▶ [Directions for this task]:
What you produce should be the lines from the line containing "This screenshot has width=591, height=373." through the last line below, both ends included, reproduced exactly and without pictures.

▶ [Excerpted data]:

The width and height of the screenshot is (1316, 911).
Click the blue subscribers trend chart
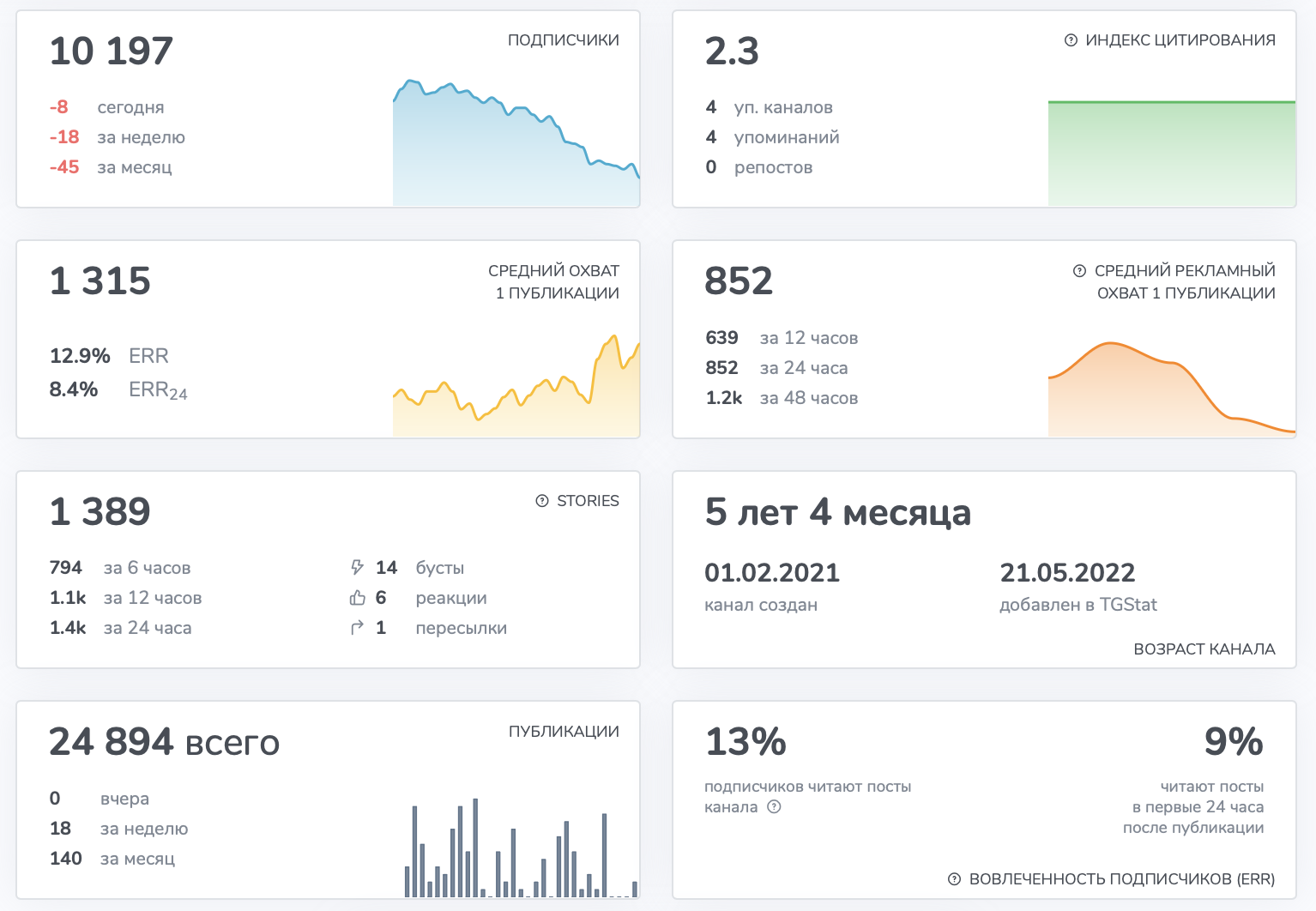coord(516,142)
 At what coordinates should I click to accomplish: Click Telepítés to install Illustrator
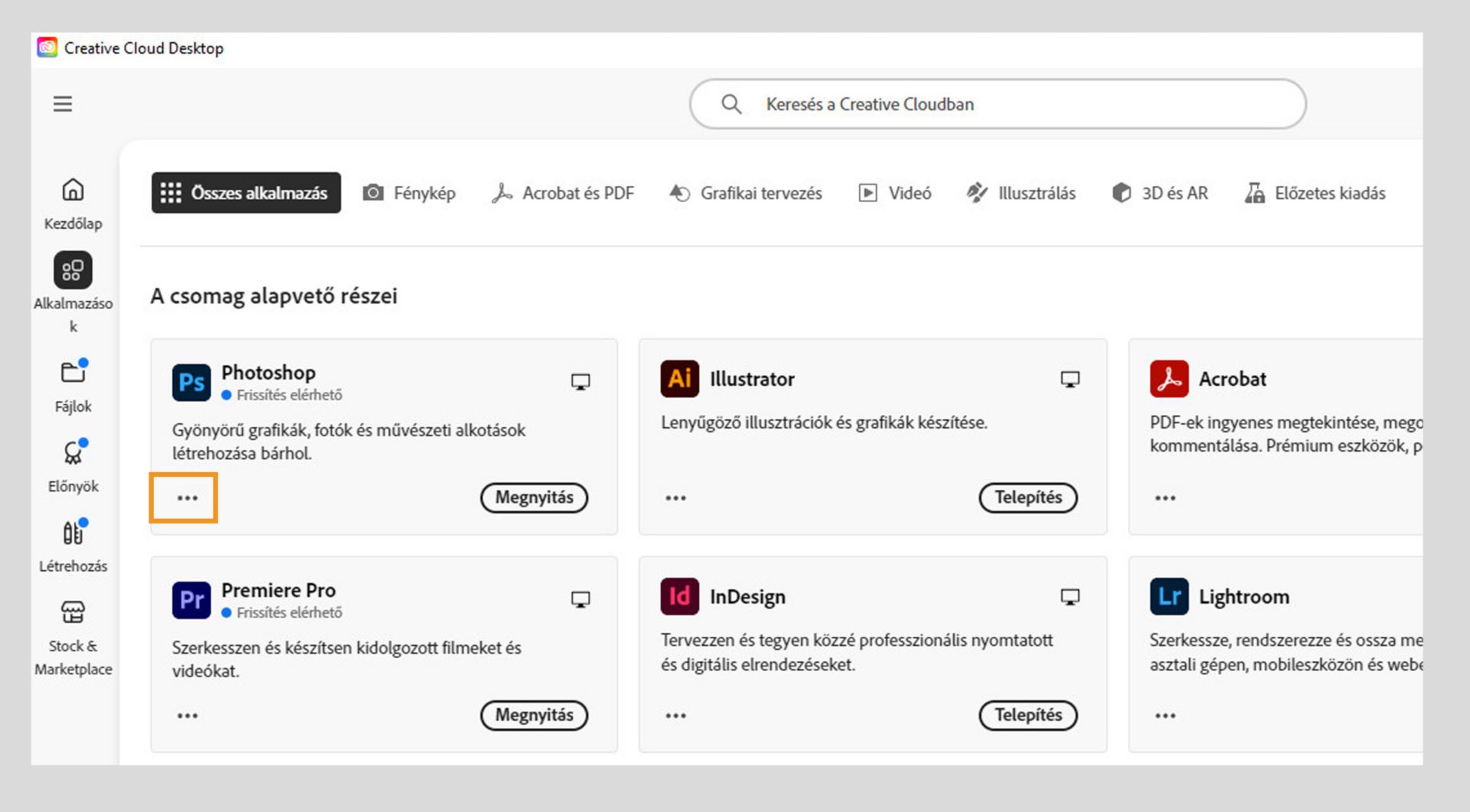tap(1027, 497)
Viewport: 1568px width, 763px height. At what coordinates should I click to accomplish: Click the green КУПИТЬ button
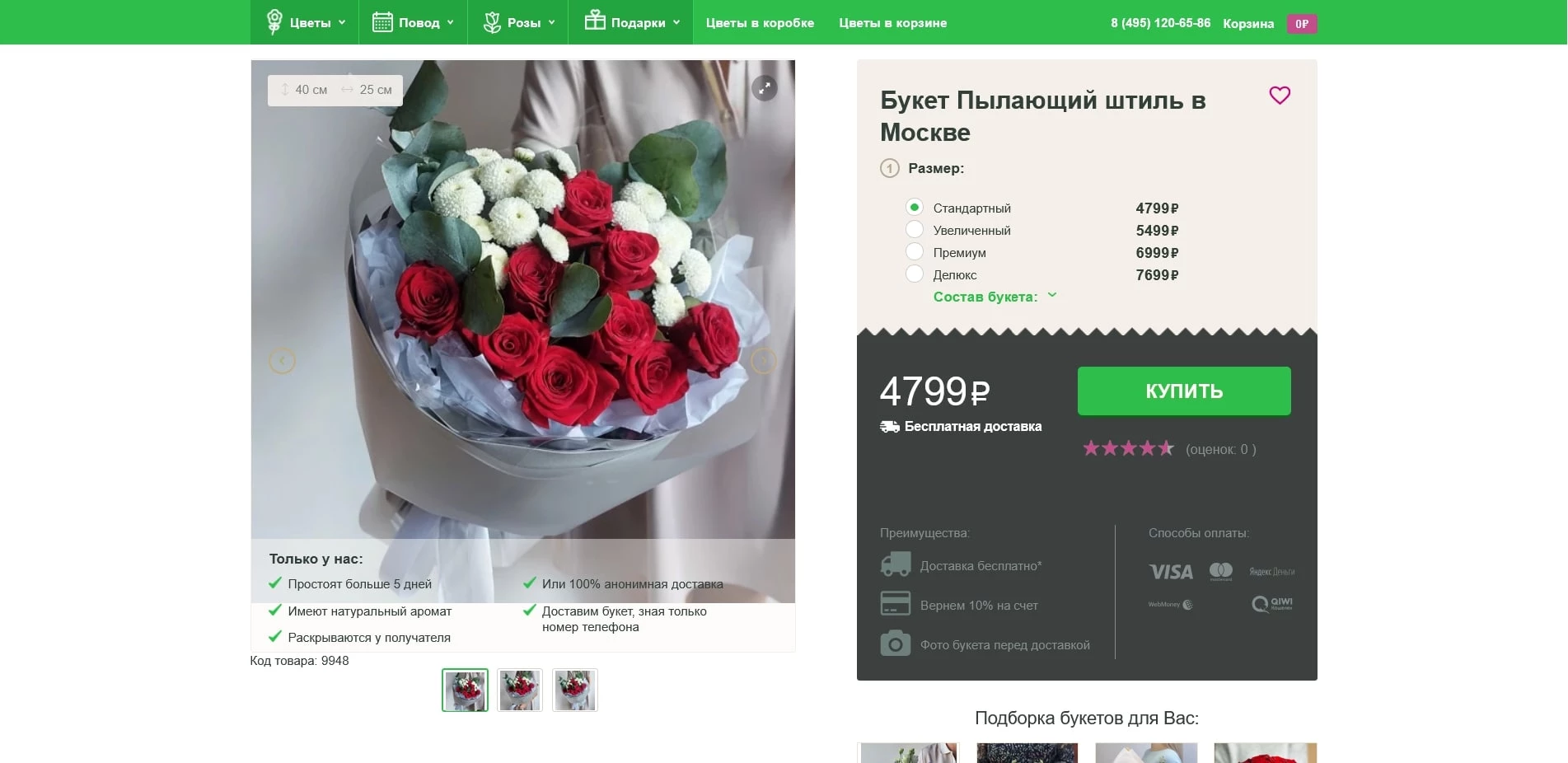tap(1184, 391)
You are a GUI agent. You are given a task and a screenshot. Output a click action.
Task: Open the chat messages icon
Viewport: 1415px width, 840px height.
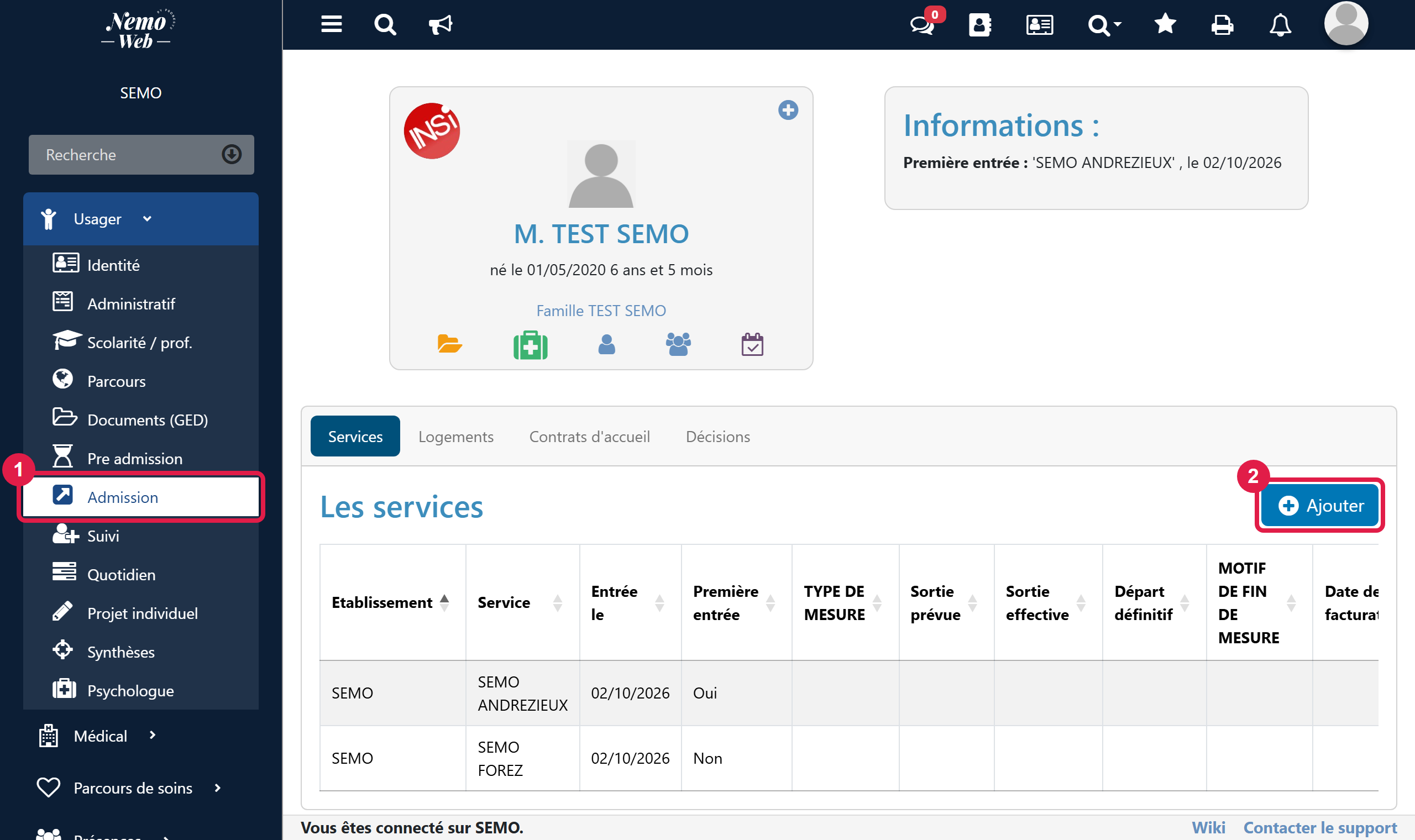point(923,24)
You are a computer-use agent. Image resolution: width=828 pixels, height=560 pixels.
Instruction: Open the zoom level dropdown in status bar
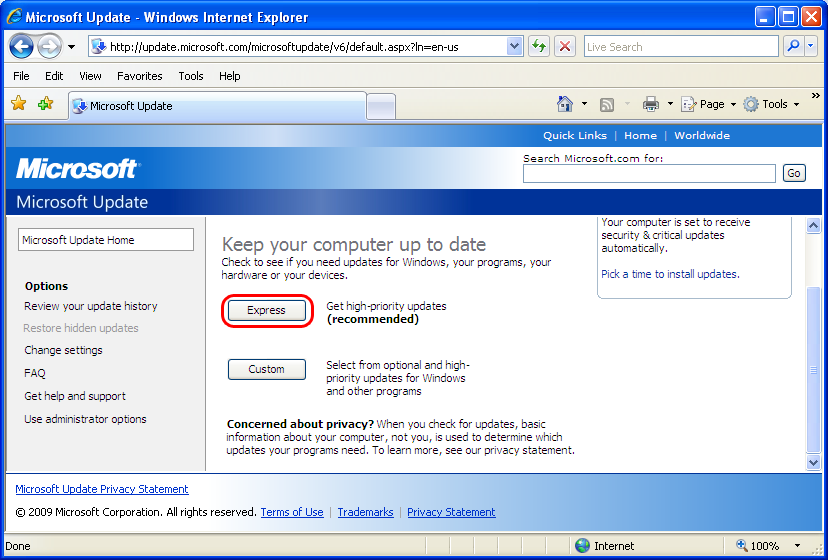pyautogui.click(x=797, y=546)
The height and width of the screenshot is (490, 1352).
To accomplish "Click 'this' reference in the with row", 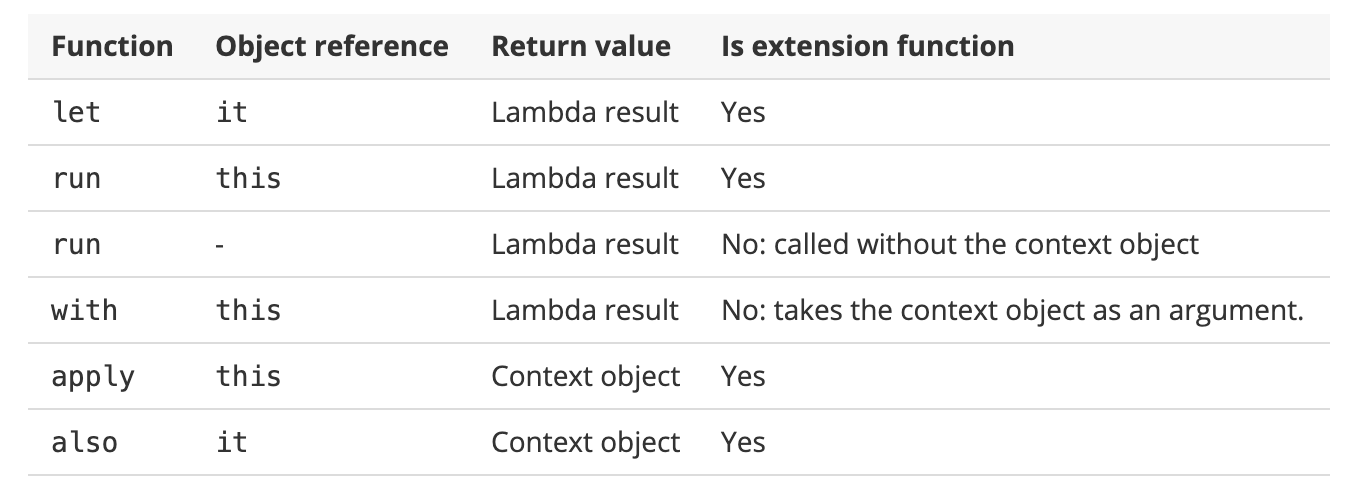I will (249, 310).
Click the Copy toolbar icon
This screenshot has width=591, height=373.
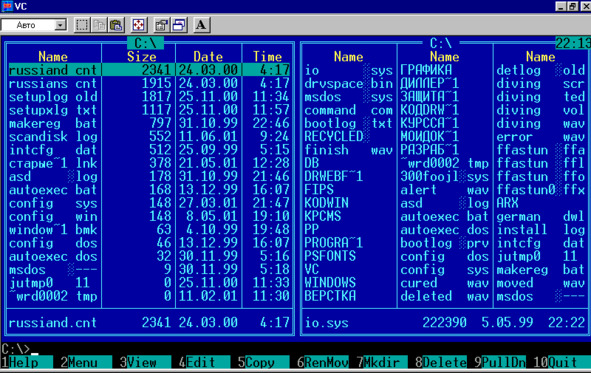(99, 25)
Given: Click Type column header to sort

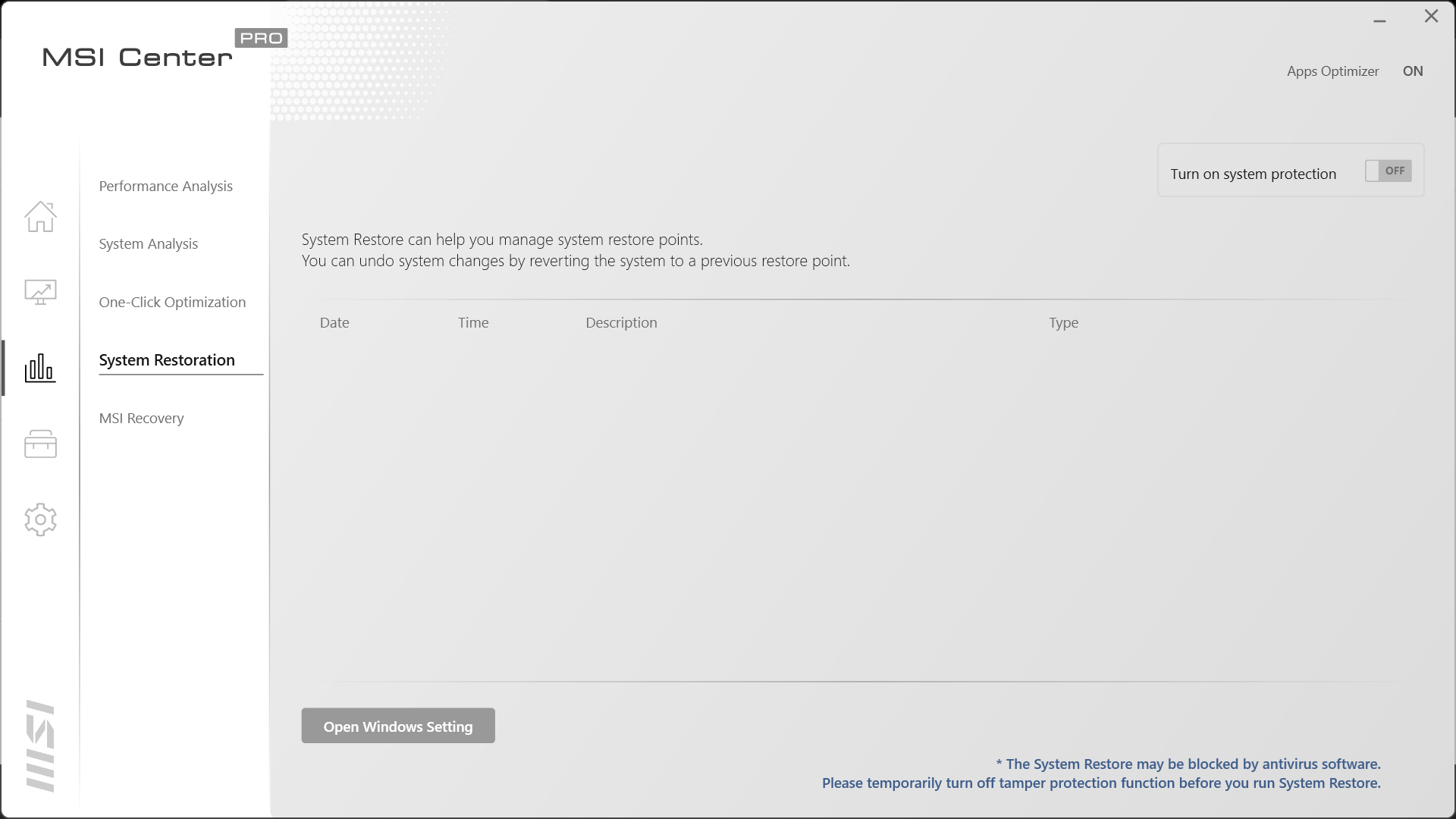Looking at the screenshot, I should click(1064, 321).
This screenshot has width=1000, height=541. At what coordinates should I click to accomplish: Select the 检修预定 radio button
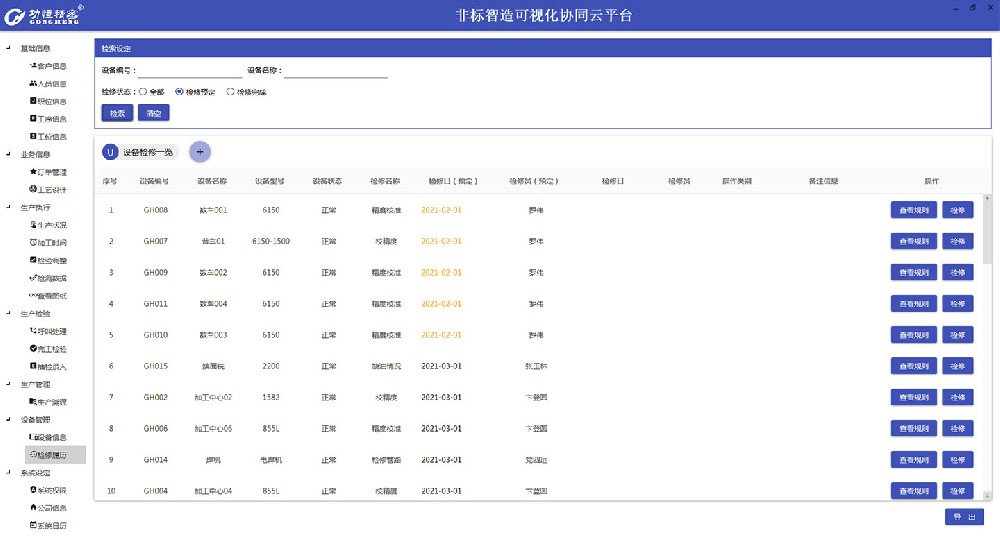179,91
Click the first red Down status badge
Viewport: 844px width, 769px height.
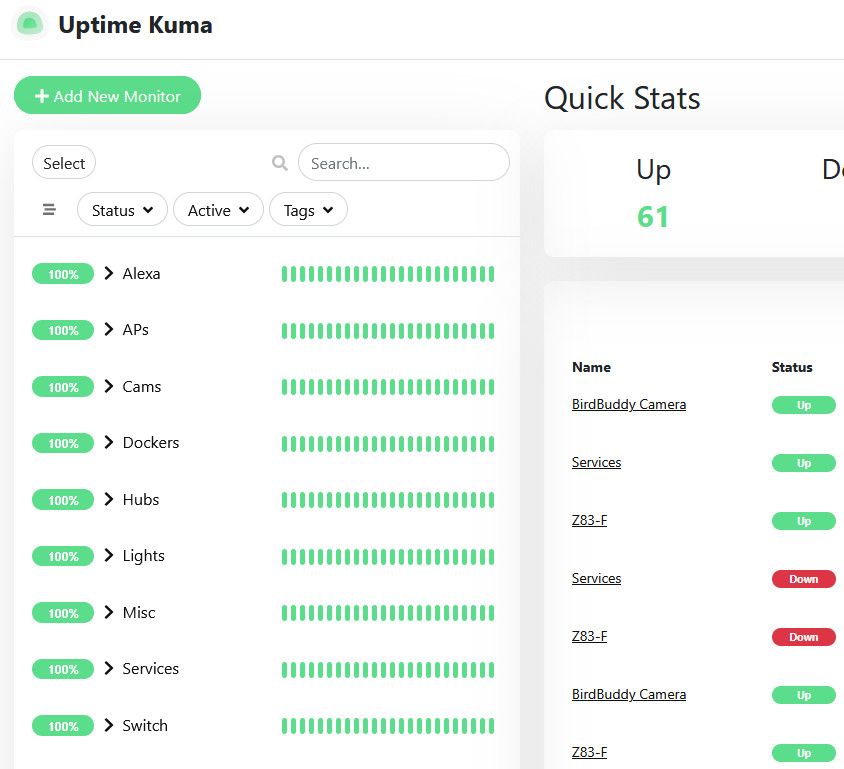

▶ [Output]:
This screenshot has width=591, height=373.
(99, 25)
Given: Click Type column header to sort

Looking at the screenshot, I should click(1064, 321).
This screenshot has width=1000, height=541. At what coordinates should I click to accomplish: Select the 检修预定 radio button
179,91
Click the first red Down status badge
Viewport: 844px width, 769px height.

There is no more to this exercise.